L'Agence des droits fondamentaux de l'UE recueille des exemples de politiques respectueuses des droits à travers l'Europe afin d'aider les gouvernements à apprendre les uns des autres. Les chercheurs ont souvent éprouvé des difficultés à faire en sorte que chaque pays soit représenté de manière équitable à travers ces exemples de "pratiques prometteuses", du fait que le Royaume Uni a généralement un nombre élevé de politiques exemplaires en comparaison avec ses voisins.

2. Le départ du Royaume Uni débloquera peut-être les efforts fournis par d'autres gouvernements afin de renforcer la protection des droits de l'UE. Au cours de ces dernières années, la Grande Bretagne s'est opposée à toute mesure qui semblait donner à l'UE de plus grand pouvoirs (quand bien même il s'agissait de pouvoirs visant à promouvoir des valeurs que le Royaume Uni porte dans son territoire et à l'étranger, tel que l'État de droit et la démocratie) :

  • Le Royaume Uni est responsable d'avoir freiné l'adhésion de l'UE à la Convention européenne des droits de l'homme. Si l'UE y adhère, cela permettra aux individus de passer directement devant la Cour de Strasbourg si l'UE (et non des gouvernements nationaux) interfère avec leurs droits.
  • Le Royaume Uni a descendu les tentatives faites pour ajouter le droit pénal européen à la liste des questions sur lesquelles L'Agence des droits fondamentaux de l'UE peut effectuer des rapports. L'organisme de recherche pourrait aider à signaler les cas où les citoyens européens sont traités injustement par le système de justice pénale de leur propre pays ou de celui d'un autre.
  • En 2013, l'Allemagne, les Pays-Bas, la Finlande et le Danemark ont appelé l'Union à trouver de nouveaux moyens de garantir les droits fondamentaux, l'État de droit et la démocratie au sein de l'UE. En réponse, la Commission a créé un "cadre" de l'État de droit en 2014, qui lui permet d'enquêter sur un pays membre qui menace l'État de droit (c'est actuellement le cas de la Pologne). Mais le Royaume-Uni a tenté de mettre des bâtons dans les roues de la nouvelle mesure de la Commission, en faisant appel au Service juridique du Conseil afin qu'il rende un avis sur la légalité de ce cadre et sachant que celui-ci irait à l'encontre de la décision de la Commission. Ces requêtes étant habituellement réservées au pays assurant la présidence (il s'agissait à l'époque de l'Italie), cela n'a pas manquer d'en faire sourciller plus d'un parmi les autres gouvernements.
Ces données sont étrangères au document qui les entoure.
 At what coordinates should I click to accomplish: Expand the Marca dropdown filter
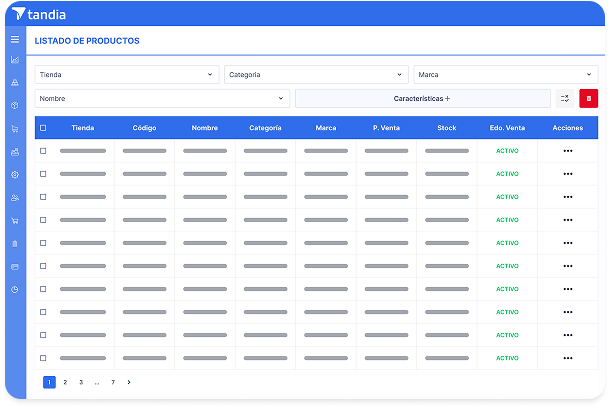(505, 75)
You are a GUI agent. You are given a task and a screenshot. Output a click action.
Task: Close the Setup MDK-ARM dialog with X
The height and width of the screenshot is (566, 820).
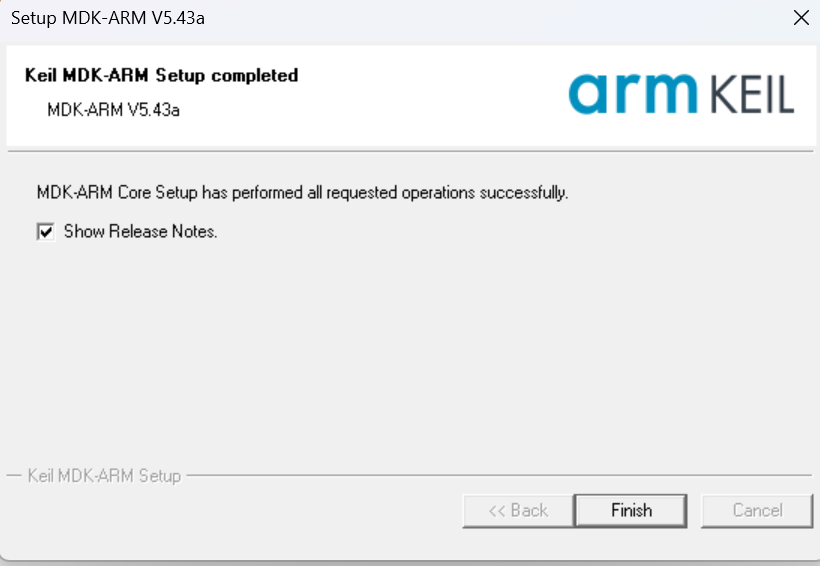click(x=801, y=18)
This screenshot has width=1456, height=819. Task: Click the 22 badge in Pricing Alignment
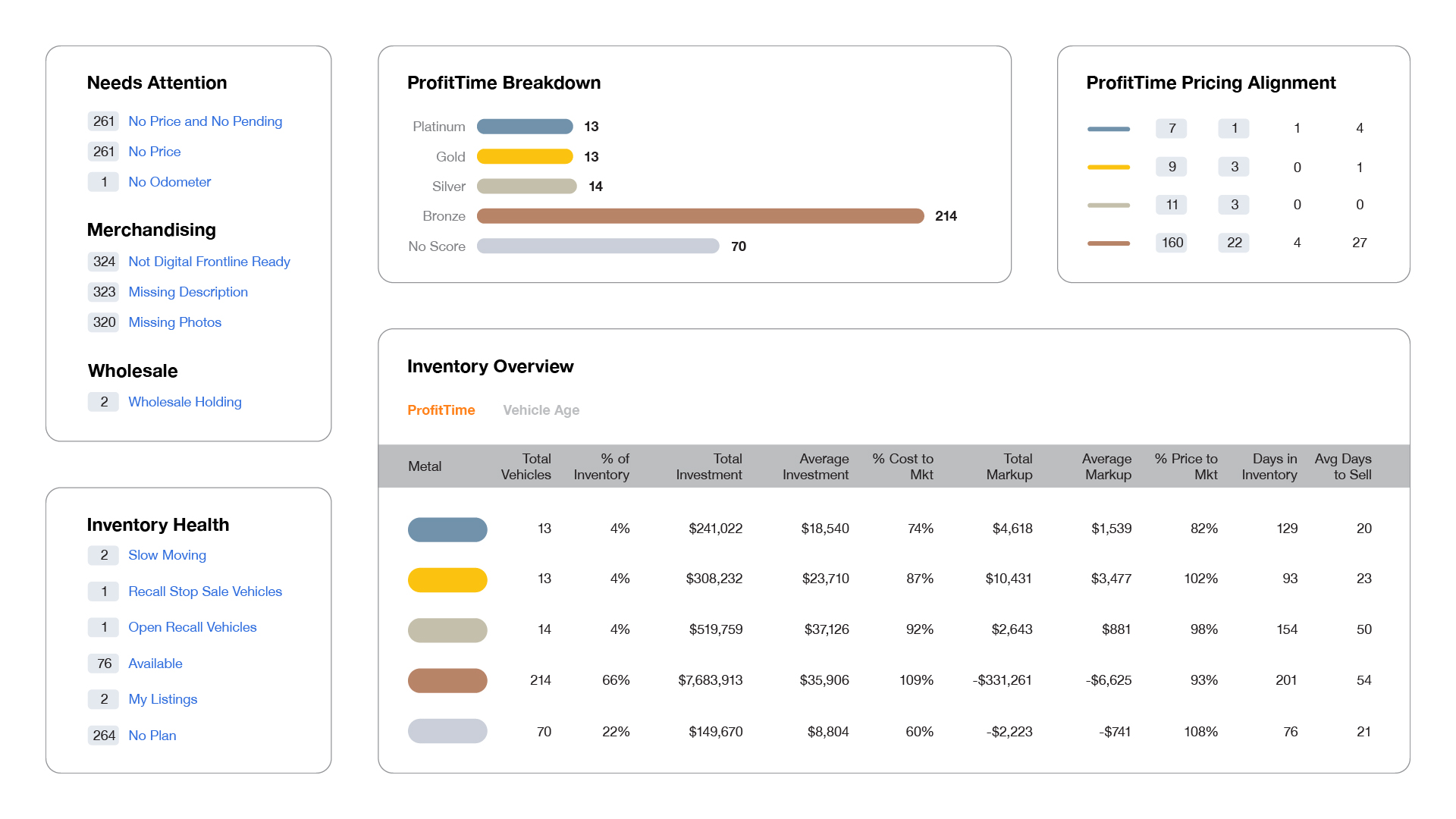[1234, 243]
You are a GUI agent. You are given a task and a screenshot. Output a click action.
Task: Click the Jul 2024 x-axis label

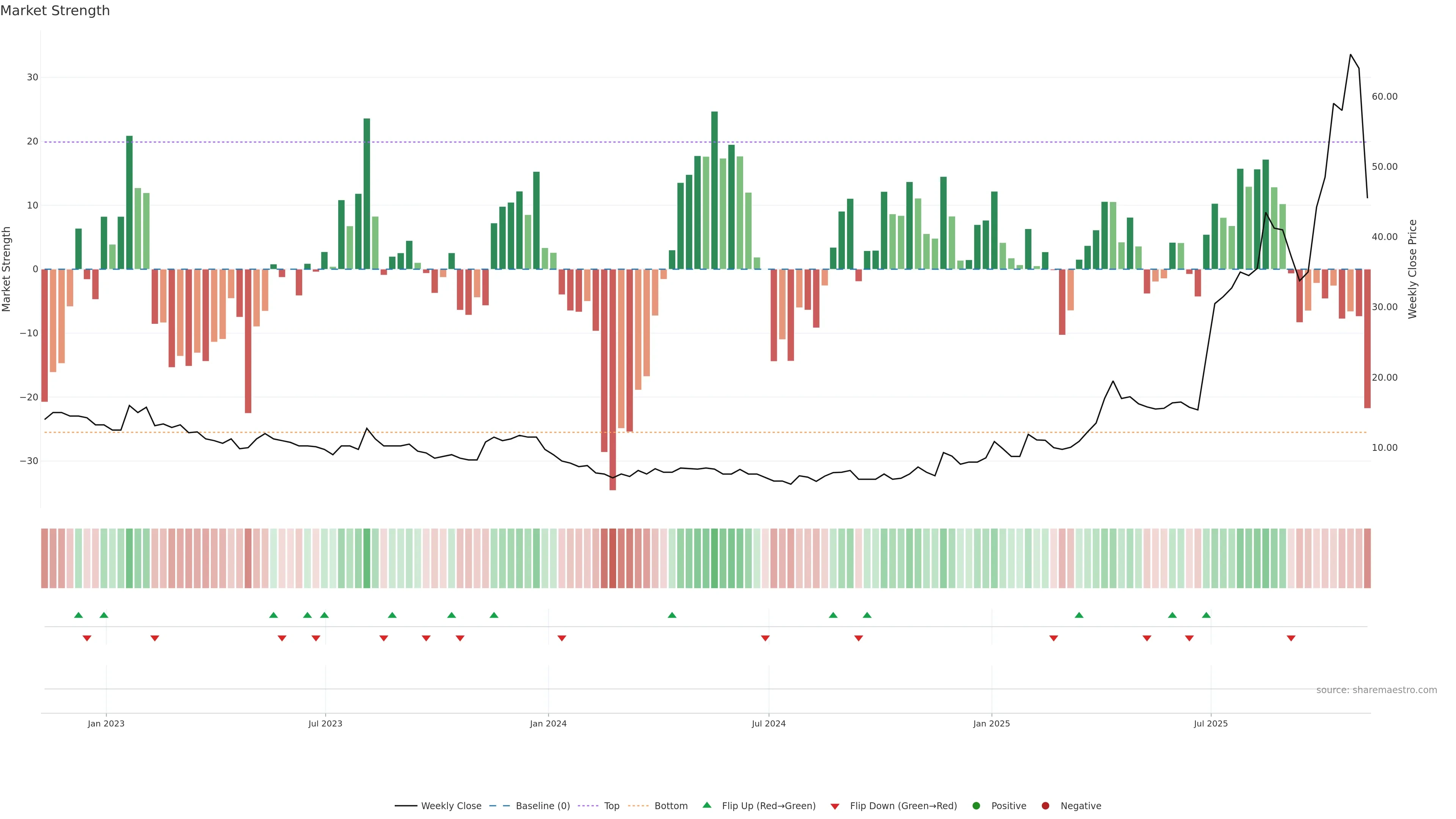768,723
Il est d'ailleurs difficile de trouver un expert juridique qui soit d'accord avec les analyses du service juridique du Conseil.
  • Au sein du Conseil, les gouvernements nationaux ont continué de mettre en place leur propre processus en vue d'aider à la protection de l'État de droit : un "débat annuel" sur l'État de droit. Les deux premiers débats ont affiché des ambitions très modestes, en partie en raison de l'opposition du Royaume Uni au renforcement du contrôle de l'UE. Plus de gouvernements de l'UE ont appelé à renforcer le processus et le Brexit constitue un obstacle de taille en moins.
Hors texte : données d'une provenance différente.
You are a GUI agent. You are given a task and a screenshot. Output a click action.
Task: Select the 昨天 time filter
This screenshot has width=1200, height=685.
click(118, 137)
3. Les gouvernements régressifs de Hongrie et de Pologne seront plus vulnérables face à la pression exercée par l'UE. Le gouvernement britannique s'est allié à ceux de Viktor Orbán (Hongrie) et Beata Szydło (Pologne) en échange de leur soutien sur des questions telless que la crise des réfugiés et les négociations préalables au référendum sur le Brexit. L'appui de la Grande Bretagne a sapé les efforts réalisés par l'UE et d'autres gouvernements afin de faire pression sur ces gouvernements, à travers l'isolation politique, accusés de s'être pris à leurs tribunaux constitutionnels et à leurs services médiatiques publics, et d'avoir affaibli les garanties des droits de l'homme.

Sans le Royaume Uni, l'UE pourrait être mieux à même de se sauver. Les populistes ne souhaitent pas seulement "démembrer" l'UE : ils veulent aussi renverser les valeurs que sont la démocratie, les droits fondamentaux et l'État de droit. L'Union ne pouvait pas faire face à cette menace tant qu'un de ses membres, aussi influent que le Royaume Uni, faisait traîner les choses.